We’re not quiet as we walk through the labyrinth of alleyways made from mud walls that have baked in the burning Afghani sun for years. We can’t see over them, can’t see around them until we’re right on top of friend or foe, and that’s the problem. For as many innocent civilians as there are here dwelling in Afghanistan’s most violent territory, there are just as many Taliban. There are just as many insurgents hiding in plain sight, and the real challenge is knowing who to question, and who to let go. The truth is you never really know. As Marines, we’re taught to follow orders, to trust our gut unless it goes against orders. For me? I trust my dog. I trust his nose, and my ability to read him. That’s why, when he halts and begins scouring a spot of rocky ground at the east entrance to a compound with his ears up, tail down, and shoulders hunched, I know he’s hitting on a scent. He sits at source and I tell him he’s a good boy, and then I’m about to call in the explosives team to do a finger sweep over where I suspect the IED is when a man steps out from a door in the compound wall two hundred yards away. He just stands there staring at us. A chill runs down the length of my spine, despite the one hundred and five degree heat. My gut tells me it isn’t right, that this whole situation is about to get fucked up every which way from Sunday.

“Havoc, here,” I command, at the same time as the man pulls out what looks like an old mobile phone. And then I get it. I have one single second of clarity, and I know this is it. “He’s got a phone!” I shout to my brothers, run toward my dog, attempting to throw my body over his to protect him. The blast knocks me off my feet. My head cracks against the hard-baked earth, and all I see is a plume of dust misted with red, exploding into the air. All I feel is pain, searing and white hot through my entire body.

I can’t breathe. I can’t breathe.

“Havoc!” I shout, but it comes out a gurgled whimper, swallowed by blood in my throat that’s as thick and suffocating as the dust around us.

My legs are on fire, my lungs too, and I clutch at the lead that should be connected to my belt. It’s not. I grasp at nothing but dust and debris. Moisture runs down my face, hot and sticky, stinging my eyes and turning my vision red. I struggle to sit up, to shift, to call out for my dog, but every breath, every movement is agony.

The voices of my brothers ring out around me between a hail of gunfire and shouting. Someone screams for the medic. Rodriguez is beside me, his voice calm in the midst of chaos, an anchor to cling to, a shining beacon that penetrates the dust and red mist of this hell and guides me back to the pain and present. A lead weight rests on my chest. I can’t breathe, but I attempt to call for Havoc anyway. I can’t see for the dust. The pain is so consuming that all I can do is squeeze my eyes tightly shut and hope that either death or the enemy’s bullets find me, and fast.

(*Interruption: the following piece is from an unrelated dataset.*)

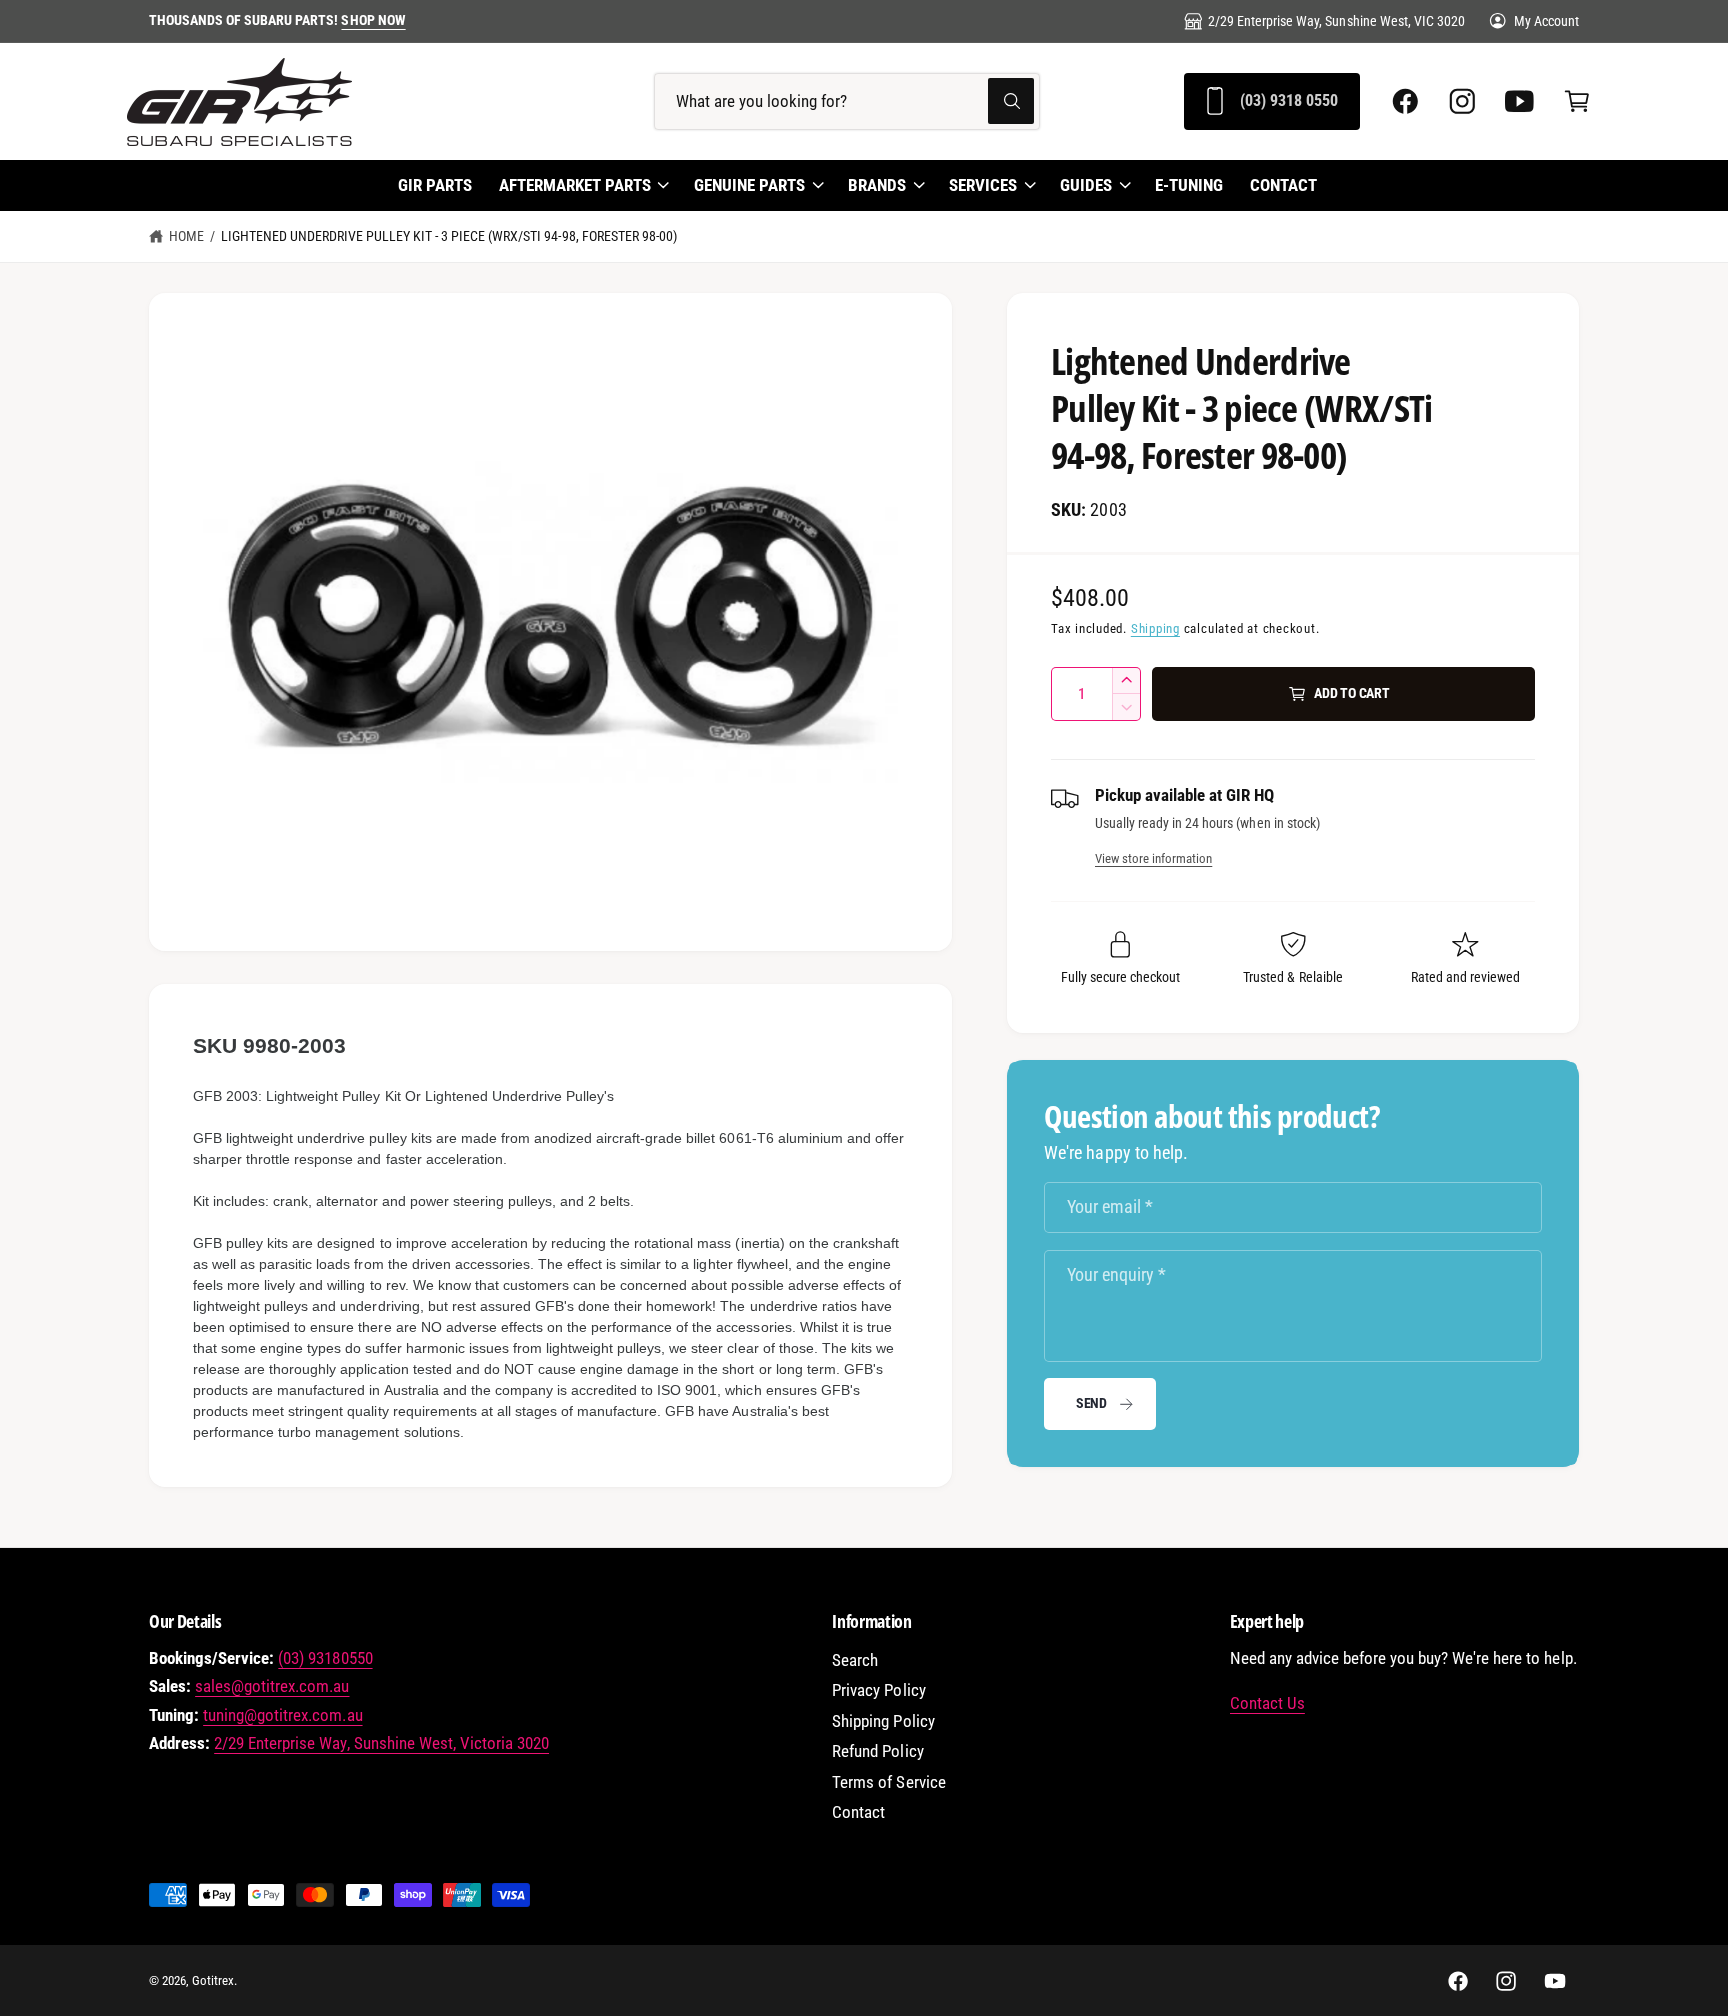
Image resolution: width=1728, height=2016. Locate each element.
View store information (1153, 858)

But neither do. I wake to the harsh florescent lights of the military field hospital. A team of doctors fill the room, all in bloodied gowns and surgical masks. I reach out and grab the arm of the person closest to me. A female doctor. Her blue eyes stare impatiently down at me, and from behind her mask she says, “I need more anesthesia here.”

“My dog,” I whisper, but the words are rushed away from my tongue, stolen from me by the drugs coursing through my system.